Friday, January 22, 2010

Academia.edu is getting useful

Academia.edu is starting to be useful. I've had a page there for a year or so, posted a few papers, and done some snooping around to find people working on topics of interest to me that are outside of my own archaeological field. But in the past week, I've gotten a couple of good leads that would have taken much longer to find otherwise. First, I located someone (Jennifer Birch) whose work on Iroquois villages in Ontario is relevant to my transdisciplinary urbanism project (where one research thread is to investigate neighborhoods, or neighborhood-like spatial units, in "non-urban" settlements such as Southwest pueblos, or Iroquois villages).

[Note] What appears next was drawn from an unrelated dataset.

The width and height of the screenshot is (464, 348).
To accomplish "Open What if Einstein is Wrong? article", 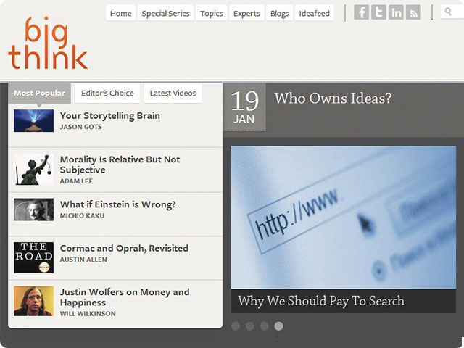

Second, I got notice of a new paper by geographer Andrew Sluyter on recentism. I have talked about recentism in this blog previously, and I have a paper in press in the CAJ that deals with the topic. Here is Sluyter's paper:

Sluyter, Andrew
2010 The Geographical Review's Historical Dimensions and Recentism. The Geographical Review 100:6-11.

And here is his page on Academia.edu (where you can get this and other papers of his).

Until more people sign up for Academia.edu, I think its usefulness will remain limited. But perhaps it is reaching a tipping point now (or perhaps this is just random luck on my part). If you don't have a personal web page where you post your papers, Academia.edu is a good place to easily create such a page and get some increased exposure and citations. I thank Åsa M Larsson
for initially making this suggestion in a comment on this blog.

1 comment:

tingotankar said...

As you noted, Academia like any other social site improves exponentially with the number of users - hence my shameless pr-campaign to all I know.

It's a bit bulky, but amazingly useful to researchers who wish to make their work and texts available. My only quarrel right now is that it's a bit narrowly focused on researchers with employment by departments or Faculties. University staff and researchers at Museums for instance, sort of fall between seats. Still, it's constantly improving and I love it.